What you should do: Please put each line of the material from the line containing "Screen dimensions: 1077x454" through the end of the material, inclusive, into a Markdown table with the columns No. and Line, skipping blank lines. Leave the pictures out of the table.

(Screen-element location material)
══════════════════════════════

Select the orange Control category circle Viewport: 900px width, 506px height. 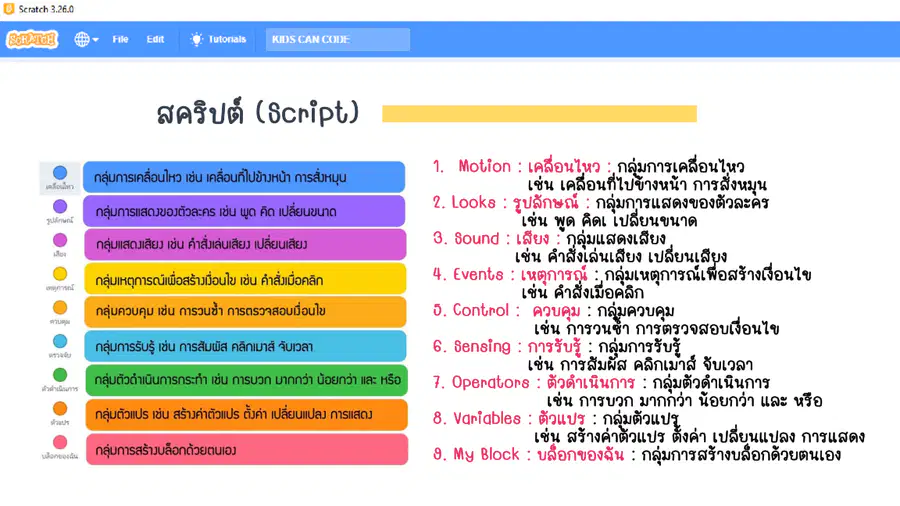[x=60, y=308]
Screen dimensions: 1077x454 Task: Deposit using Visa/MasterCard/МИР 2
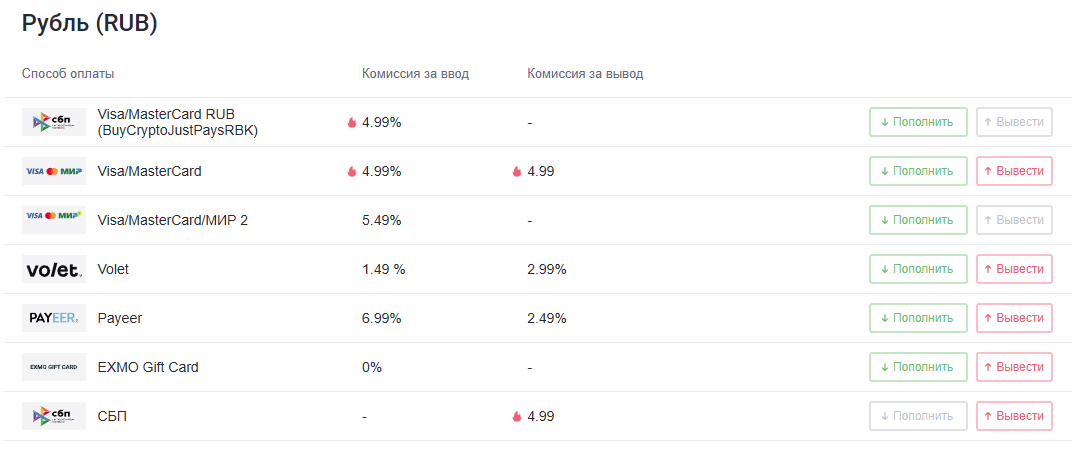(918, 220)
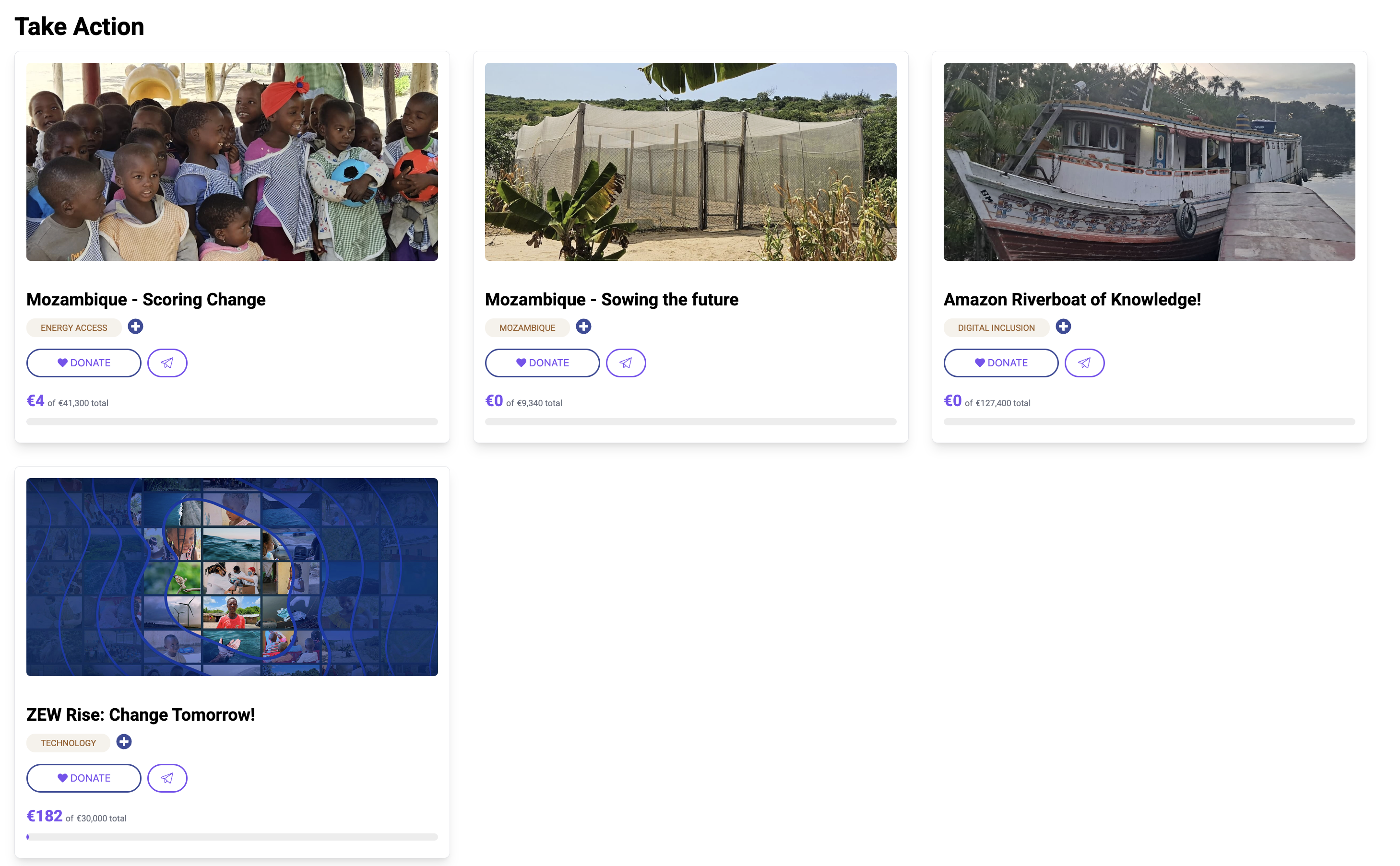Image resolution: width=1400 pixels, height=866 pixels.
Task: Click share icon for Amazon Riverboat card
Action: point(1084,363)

══════════════════════════════

The output:
| No. | Line |
|---|---|
| 1 | Screen dimensions: 1077x454 Task: Deposit using Visa/MasterCard/МИР 2 |
| 2 | (918, 220) |
| 3 | Image resolution: width=1400 pixels, height=866 pixels. |
| 4 | Task: Click share icon for Amazon Riverboat card |
| 5 | Action: point(1084,363) |